--- WHAT IS REQUIRED ---
From the first entry to the last, repeat them all exactly.

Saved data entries
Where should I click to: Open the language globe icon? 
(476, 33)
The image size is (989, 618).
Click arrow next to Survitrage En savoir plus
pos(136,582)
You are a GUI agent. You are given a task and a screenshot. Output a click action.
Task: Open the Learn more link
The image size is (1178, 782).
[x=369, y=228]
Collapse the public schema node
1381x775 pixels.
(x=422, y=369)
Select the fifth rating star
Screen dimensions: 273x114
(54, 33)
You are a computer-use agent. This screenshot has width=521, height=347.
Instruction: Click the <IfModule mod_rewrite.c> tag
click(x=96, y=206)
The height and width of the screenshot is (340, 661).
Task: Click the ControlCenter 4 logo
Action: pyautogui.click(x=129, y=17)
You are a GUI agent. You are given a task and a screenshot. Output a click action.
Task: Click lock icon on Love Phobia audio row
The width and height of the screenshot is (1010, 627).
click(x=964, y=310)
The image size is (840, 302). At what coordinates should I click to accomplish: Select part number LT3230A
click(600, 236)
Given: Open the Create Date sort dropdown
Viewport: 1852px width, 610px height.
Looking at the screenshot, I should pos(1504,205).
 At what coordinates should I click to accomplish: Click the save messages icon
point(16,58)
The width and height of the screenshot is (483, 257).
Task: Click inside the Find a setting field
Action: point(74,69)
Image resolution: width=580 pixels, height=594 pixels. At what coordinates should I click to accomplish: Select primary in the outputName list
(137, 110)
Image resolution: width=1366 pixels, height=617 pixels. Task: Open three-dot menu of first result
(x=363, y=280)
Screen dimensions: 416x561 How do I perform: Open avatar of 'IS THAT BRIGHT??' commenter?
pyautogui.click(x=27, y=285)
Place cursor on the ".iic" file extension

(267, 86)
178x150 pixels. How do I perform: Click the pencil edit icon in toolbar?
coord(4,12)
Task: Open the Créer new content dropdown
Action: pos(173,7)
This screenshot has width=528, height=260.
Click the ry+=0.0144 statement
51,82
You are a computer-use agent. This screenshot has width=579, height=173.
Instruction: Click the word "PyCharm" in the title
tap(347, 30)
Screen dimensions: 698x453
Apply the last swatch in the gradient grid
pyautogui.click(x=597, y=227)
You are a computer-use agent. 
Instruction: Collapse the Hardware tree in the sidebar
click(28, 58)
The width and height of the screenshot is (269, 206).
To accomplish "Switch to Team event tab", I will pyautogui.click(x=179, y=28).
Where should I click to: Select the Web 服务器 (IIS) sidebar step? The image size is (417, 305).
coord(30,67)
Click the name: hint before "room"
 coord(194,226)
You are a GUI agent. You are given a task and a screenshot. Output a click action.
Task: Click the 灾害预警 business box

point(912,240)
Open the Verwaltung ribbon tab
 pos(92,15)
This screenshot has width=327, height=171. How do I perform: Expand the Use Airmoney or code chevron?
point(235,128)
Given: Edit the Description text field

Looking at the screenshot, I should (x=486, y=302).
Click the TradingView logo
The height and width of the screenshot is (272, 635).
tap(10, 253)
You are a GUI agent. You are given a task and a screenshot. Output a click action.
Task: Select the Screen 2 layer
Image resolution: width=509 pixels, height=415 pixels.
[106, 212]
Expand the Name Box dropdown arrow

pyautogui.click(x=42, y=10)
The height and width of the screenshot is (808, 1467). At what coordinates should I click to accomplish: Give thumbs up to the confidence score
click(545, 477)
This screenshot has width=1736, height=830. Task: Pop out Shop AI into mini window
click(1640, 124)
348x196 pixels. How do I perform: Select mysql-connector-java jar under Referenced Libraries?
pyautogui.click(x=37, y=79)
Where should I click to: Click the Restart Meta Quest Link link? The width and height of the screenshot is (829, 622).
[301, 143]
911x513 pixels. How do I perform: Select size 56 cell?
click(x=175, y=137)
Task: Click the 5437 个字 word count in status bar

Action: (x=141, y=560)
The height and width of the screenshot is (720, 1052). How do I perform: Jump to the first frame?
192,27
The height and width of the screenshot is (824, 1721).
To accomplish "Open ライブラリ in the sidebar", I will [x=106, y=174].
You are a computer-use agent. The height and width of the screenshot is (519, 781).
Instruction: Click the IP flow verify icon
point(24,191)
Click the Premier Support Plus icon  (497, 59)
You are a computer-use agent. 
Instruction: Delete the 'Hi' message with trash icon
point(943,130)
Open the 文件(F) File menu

--- RESPONSE TO THIS EXERCISE ---
Where should I click to: Open the language globe icon? 
(476, 33)
The image size is (989, 618).
Click arrow next to Survitrage En savoir plus
pos(136,582)
You are a GUI agent. You are given a task and a screenshot. Output a click action.
Task: Open the Learn more link
The image size is (1178, 782).
[x=369, y=228]
Collapse the public schema node
1381x775 pixels.
(x=422, y=369)
Select the fifth rating star
Screen dimensions: 273x114
(54, 33)
You are a computer-use agent. This screenshot has width=521, height=347.
Instruction: Click the <IfModule mod_rewrite.c> tag
click(x=96, y=206)
The height and width of the screenshot is (340, 661).
Task: Click the ControlCenter 4 logo
Action: pyautogui.click(x=129, y=17)
You are a GUI agent. You are given a task and a screenshot. Output a click action.
Task: Click lock icon on Love Phobia audio row
The width and height of the screenshot is (1010, 627).
click(x=964, y=310)
The image size is (840, 302). At what coordinates should I click to accomplish: Select part number LT3230A
click(600, 236)
Given: Open the Create Date sort dropdown
Viewport: 1852px width, 610px height.
Looking at the screenshot, I should pos(1504,205).
 At what coordinates should I click to accomplish: Click the save messages icon
point(16,58)
The width and height of the screenshot is (483, 257).
Task: Click inside the Find a setting field
Action: point(74,69)
Image resolution: width=580 pixels, height=594 pixels. At what coordinates should I click to accomplish: Select primary in the outputName list
(137, 110)
Image resolution: width=1366 pixels, height=617 pixels. Task: Open three-dot menu of first result
(x=363, y=280)
Screen dimensions: 416x561 How do I perform: Open avatar of 'IS THAT BRIGHT??' commenter?
pyautogui.click(x=27, y=285)
Place cursor on the ".iic" file extension

(267, 86)
178x150 pixels. How do I perform: Click the pencil edit icon in toolbar?
coord(4,12)
Task: Open the Créer new content dropdown
Action: pos(173,7)
This screenshot has width=528, height=260.
Click the ry+=0.0144 statement
51,82
You are a computer-use agent. This screenshot has width=579, height=173.
Instruction: Click the word "PyCharm" in the title
tap(347, 30)
Screen dimensions: 698x453
Apply the last swatch in the gradient grid
pyautogui.click(x=597, y=227)
You are a computer-use agent. 
Instruction: Collapse the Hardware tree in the sidebar
click(28, 58)
The width and height of the screenshot is (269, 206).
To accomplish "Switch to Team event tab", I will pyautogui.click(x=179, y=28).
Where should I click to: Select the Web 服务器 (IIS) sidebar step? The image size is (417, 305).
coord(30,67)
Click the name: hint before "room"
 coord(194,226)
You are a GUI agent. You are given a task and a screenshot. Output a click action.
Task: Click the 灾害预警 business box

point(912,240)
Open the Verwaltung ribbon tab
 pos(92,15)
This screenshot has width=327, height=171. How do I perform: Expand the Use Airmoney or code chevron?
point(235,128)
Given: Edit the Description text field

Looking at the screenshot, I should (x=486, y=302).
Click the TradingView logo
The height and width of the screenshot is (272, 635).
tap(10, 253)
You are a GUI agent. You are given a task and a screenshot. Output a click action.
Task: Select the Screen 2 layer
Image resolution: width=509 pixels, height=415 pixels.
[106, 212]
Expand the Name Box dropdown arrow

pyautogui.click(x=42, y=10)
The height and width of the screenshot is (808, 1467). At what coordinates should I click to accomplish: Give thumbs up to the confidence score
click(545, 477)
This screenshot has width=1736, height=830. Task: Pop out Shop AI into mini window
click(1640, 124)
348x196 pixels. How do I perform: Select mysql-connector-java jar under Referenced Libraries?
pyautogui.click(x=37, y=79)
Where should I click to: Click the Restart Meta Quest Link link? The width and height of the screenshot is (829, 622).
[301, 143]
911x513 pixels. How do I perform: Select size 56 cell?
click(x=175, y=137)
Task: Click the 5437 个字 word count in status bar

Action: (x=141, y=560)
The height and width of the screenshot is (720, 1052). How do I perform: Jump to the first frame?
192,27
The height and width of the screenshot is (824, 1721).
To accomplish "Open ライブラリ in the sidebar", I will [x=106, y=174].
You are a computer-use agent. The height and width of the screenshot is (519, 781).
Instruction: Click the IP flow verify icon
point(24,191)
Click the Premier Support Plus icon  (497, 59)
You are a computer-use agent. 
Instruction: Delete the 'Hi' message with trash icon
point(943,130)
Open the 文件(F) File menu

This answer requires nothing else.